La soledad es el pulso de estos tiempos; una soledad enmascarada en los nuevos medios de comunicación que proporciona la tecnología. Cansada y agotada nuestra débil democracia, violada por todos, vemos emparedada a la justicia, con una izquierda fallida que está logrando alimentar y fortalecer a la derecha y, más peligrosamente, a una extrema derecha involucionista que recupera viejas y caducas consignas; un sarcasmo, tras tantas luchas por las libertades, que se integra bien en el esperpento. Son muchos los ciudadanos europeos que ya no creen estar viviendo en democracias libres y sólidas, ante la injerencia de la política en el poder judicial y el generalizado nepotismo. Decía Elbert Hubbard que la responsabilidad, de la que con frecuencia nos evadimos, es el precio de la libertad. Quien se inspira en la ética mira cara a cara las consecuencias de sus actos, apartándose de aquellos que puedan perjudicar a otros.

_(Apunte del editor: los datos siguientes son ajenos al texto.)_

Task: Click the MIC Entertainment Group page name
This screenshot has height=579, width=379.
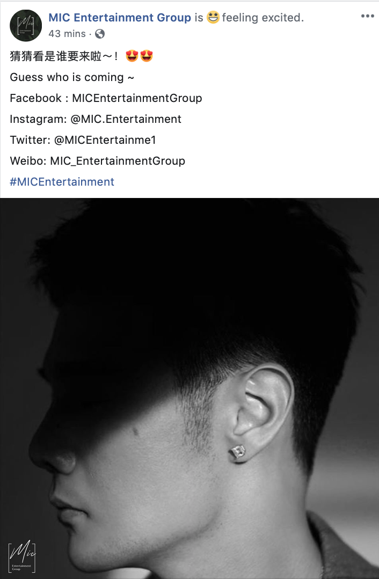Action: [120, 17]
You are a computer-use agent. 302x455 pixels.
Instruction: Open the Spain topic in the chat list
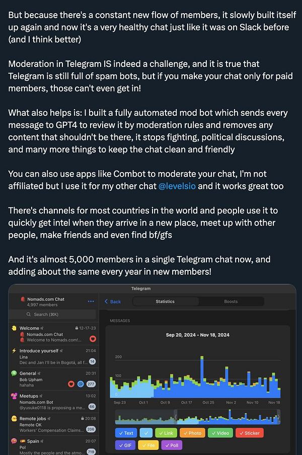coord(54,446)
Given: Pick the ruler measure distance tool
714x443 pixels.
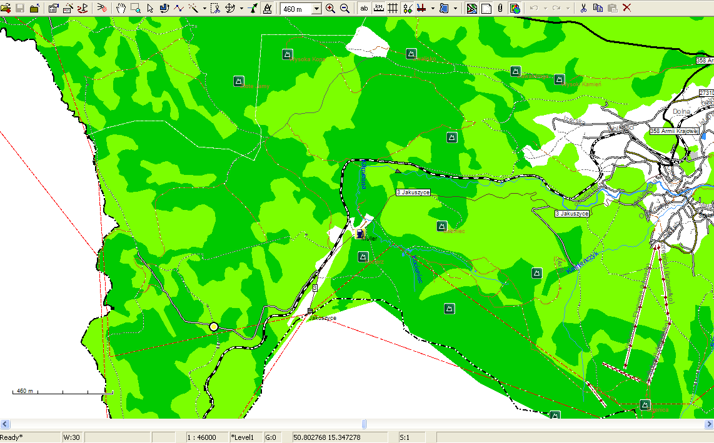Looking at the screenshot, I should point(267,8).
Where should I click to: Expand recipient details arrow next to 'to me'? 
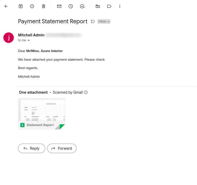pyautogui.click(x=29, y=40)
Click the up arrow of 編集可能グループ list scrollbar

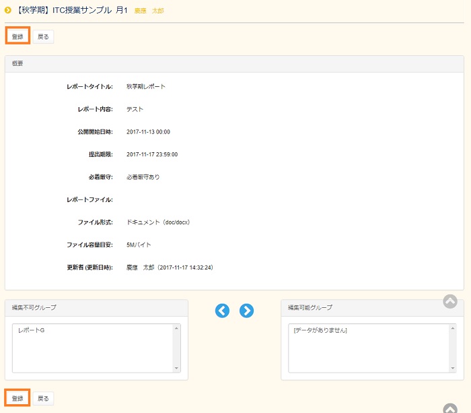tap(453, 328)
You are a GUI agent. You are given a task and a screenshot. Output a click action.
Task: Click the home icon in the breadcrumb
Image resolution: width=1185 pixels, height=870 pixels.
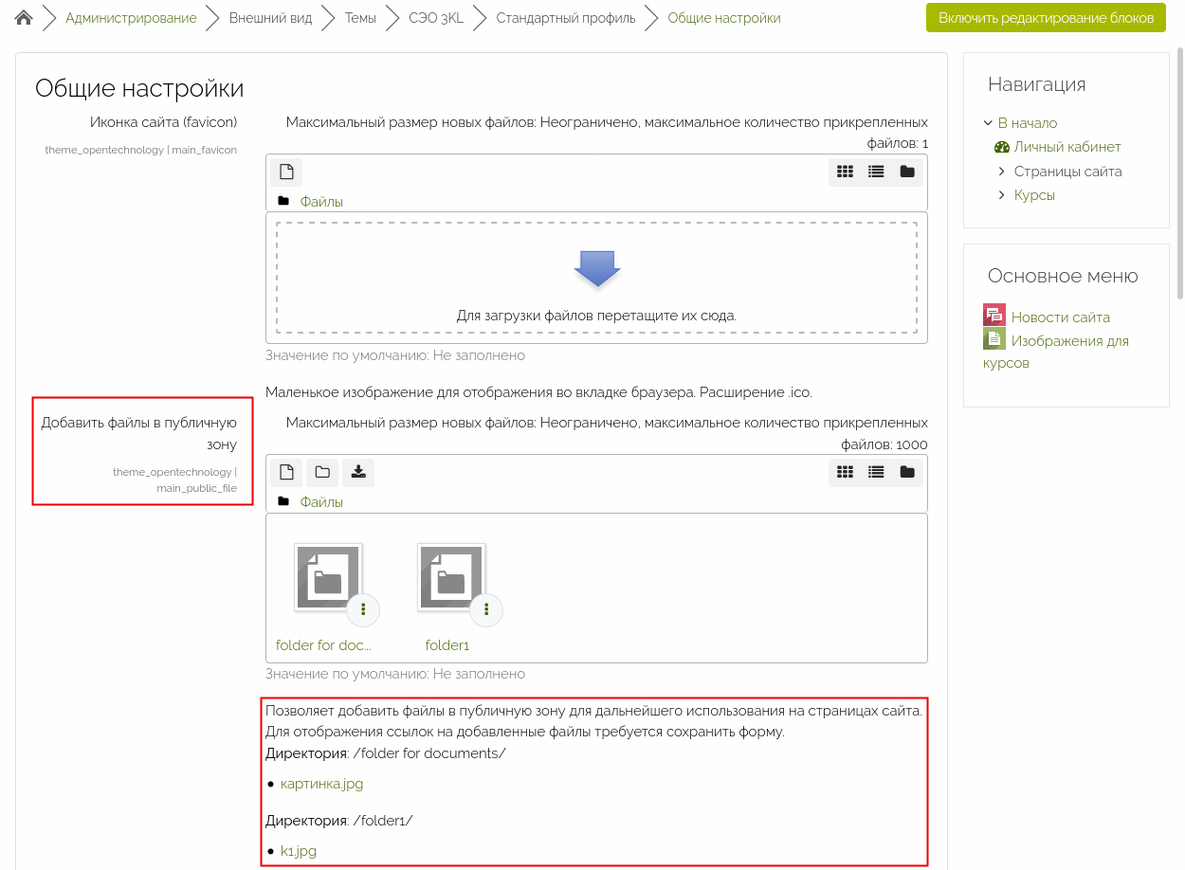[x=25, y=18]
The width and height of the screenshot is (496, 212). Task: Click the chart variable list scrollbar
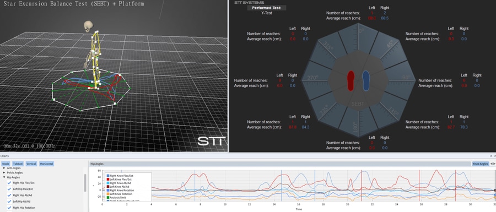pos(85,183)
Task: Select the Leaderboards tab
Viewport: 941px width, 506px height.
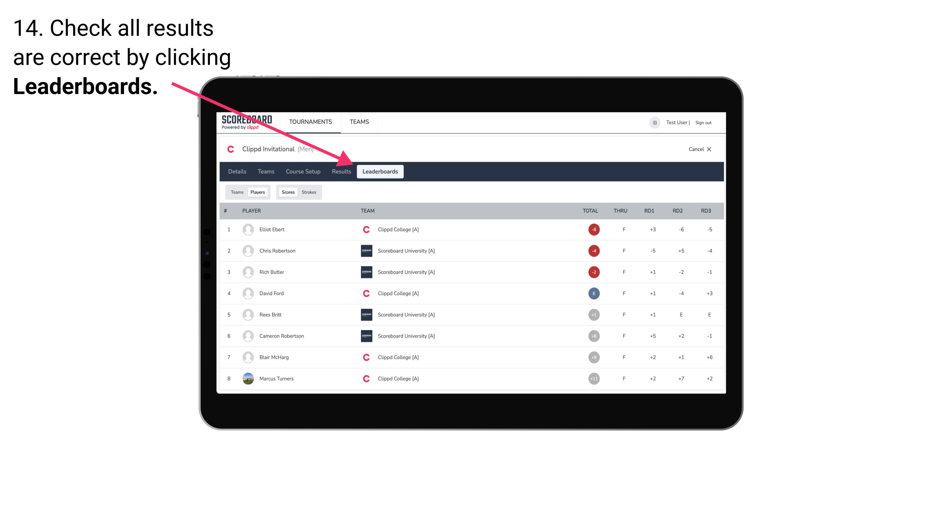Action: [x=381, y=171]

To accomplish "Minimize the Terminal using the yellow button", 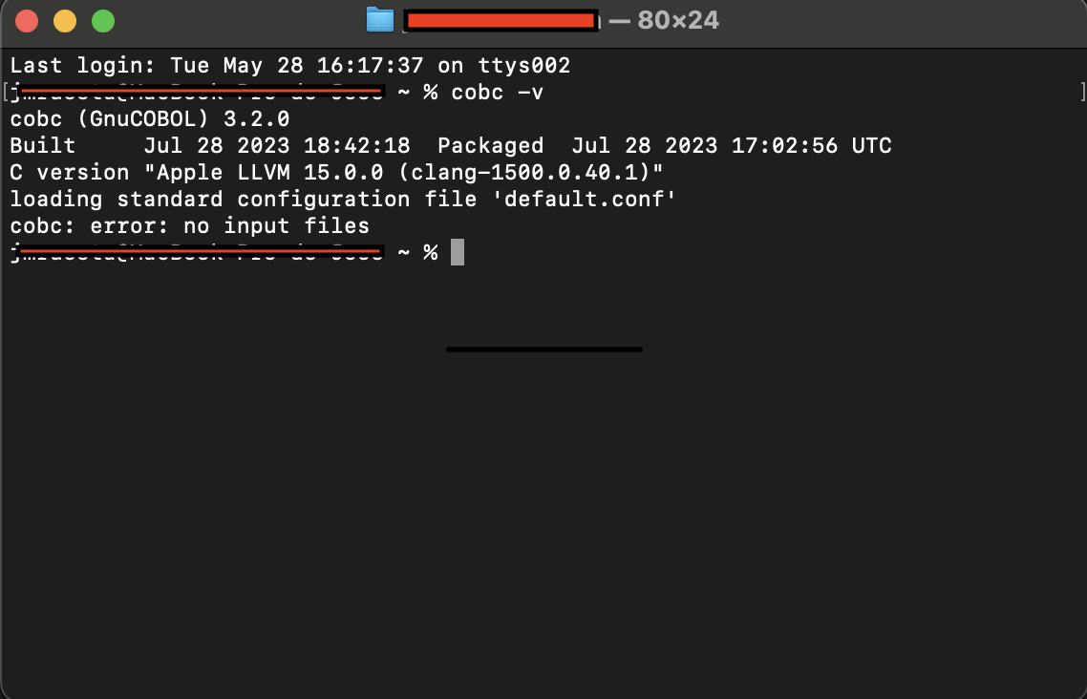I will point(65,20).
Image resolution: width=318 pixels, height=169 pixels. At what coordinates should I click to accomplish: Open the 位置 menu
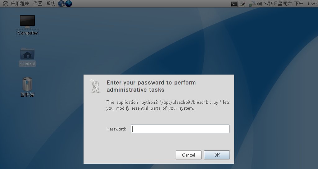click(38, 3)
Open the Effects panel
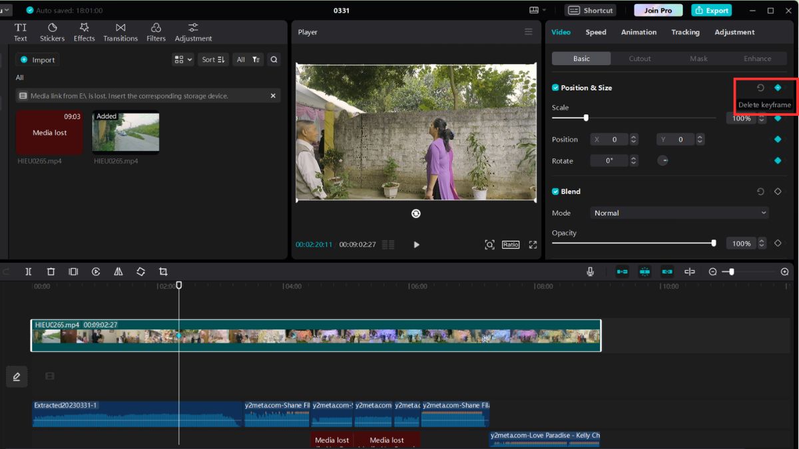The width and height of the screenshot is (799, 449). click(84, 31)
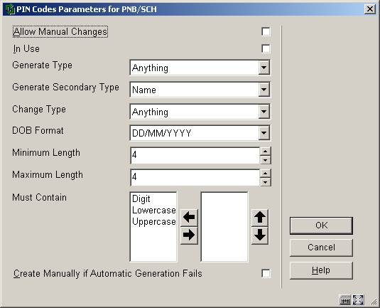Select Uppercase in Must Contain list

pyautogui.click(x=154, y=222)
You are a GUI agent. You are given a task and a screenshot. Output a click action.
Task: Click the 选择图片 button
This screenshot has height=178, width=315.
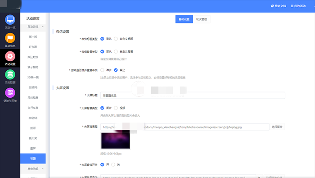pyautogui.click(x=277, y=127)
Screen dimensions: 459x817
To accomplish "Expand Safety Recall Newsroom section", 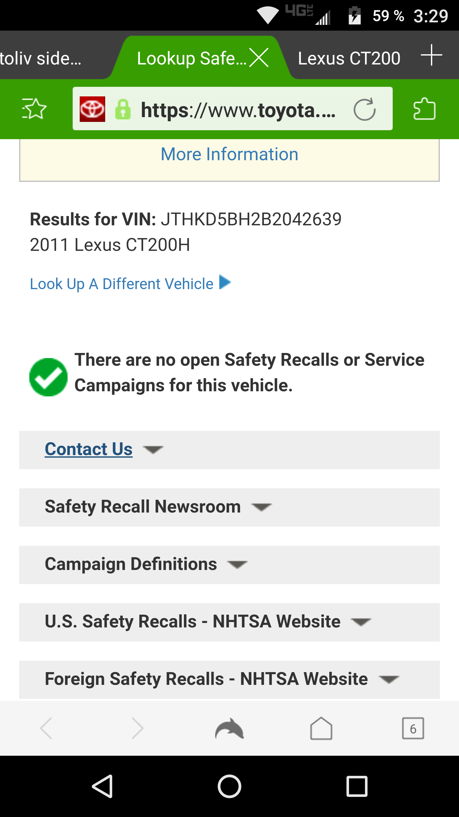I will tap(143, 507).
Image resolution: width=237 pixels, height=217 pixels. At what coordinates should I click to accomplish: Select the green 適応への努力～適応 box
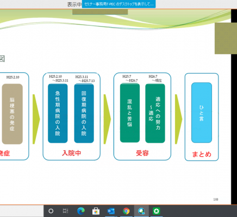point(155,113)
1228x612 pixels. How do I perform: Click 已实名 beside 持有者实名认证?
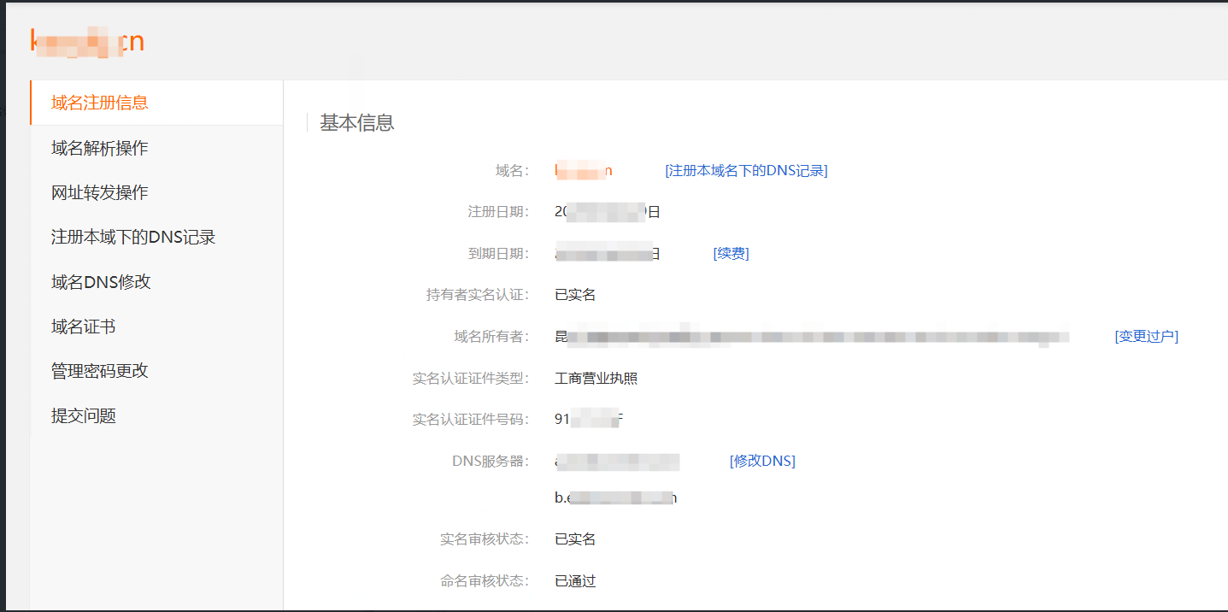[x=575, y=295]
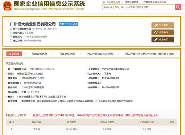Open the 列入经营异常名录信息 tab

100,54
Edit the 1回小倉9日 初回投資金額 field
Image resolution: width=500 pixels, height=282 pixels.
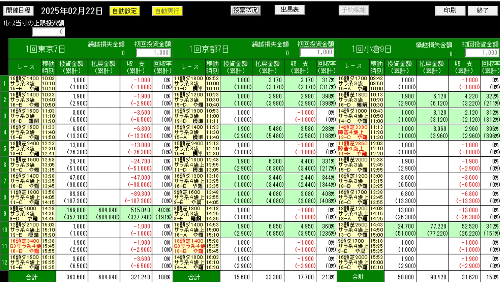coord(482,52)
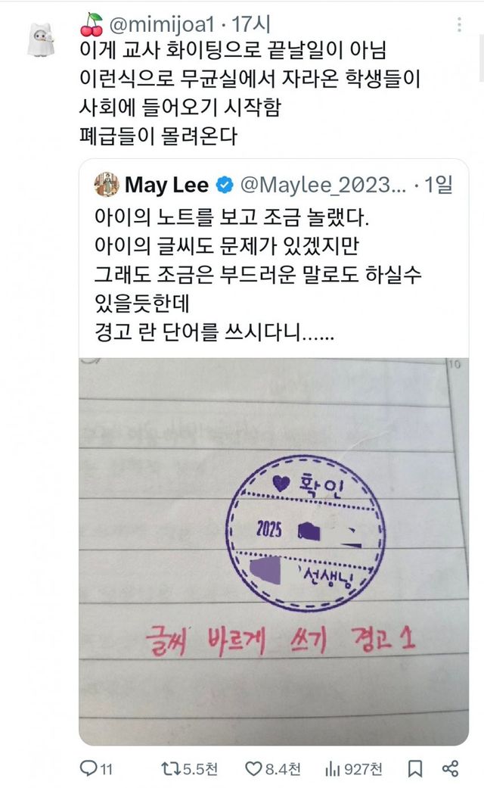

La filosofía de un ser se explica mejor con decisiones que con palabras. Es preciso aprender a responder de nuestras acciones, apartando las piedras del camino, sin recabar toda la responsabilidad de nuestra vida sobre los demás. Los modestos impulsos de cada ser humano facilitan el avance y calidad de la democracia. La falta de compromiso arrastra hacia el caos y hacia el empobrecimiento del ser. El deber es algo que puede y debe exigirse a quienes desempeñan cargos políticos. Todos tenemos una cuota de participación que debe librarnos de la pasiva inoperancia. Nuestra responsabilidad, y un principio de dignidad, comienza buscando respuestas.
La huida hacia nuestro exclusivo mundo contribuye a la destrucción de la democracia liberal, dinámica e interactiva, garante de progreso y libertades. Es bien conocida la frase de Mariano José de Larra: “Las circunstancias… palabras vacías de sentido con que trata el hombre de descargar en seres ideales la responsabilidad de sus desatinos”. La pasividad es una forma de complicidad con la injusticia de esta sociedad atomizada e individualista, en la que nuestra clase política se coloca el previsible traje antibalas de la crisis mundial y otras causas exógenas que facilitan una retórica trilera. Todo un clásico sobradamente representado en este teatro nacional. Un tren de inquietud, un relámpago a la nada, atraviesa un mundo en el que las guerras dejan patrias reventonas de muertos y de niños sin cena.
El privilegio de vivir en democracia ha de mantener, de un modo ingénito, una conciencia solidaria, conscientes de que el poder de los grandes actores económicos sigue extendiendo su veneno y sometiendo con sus fustas a una gran parte del planeta.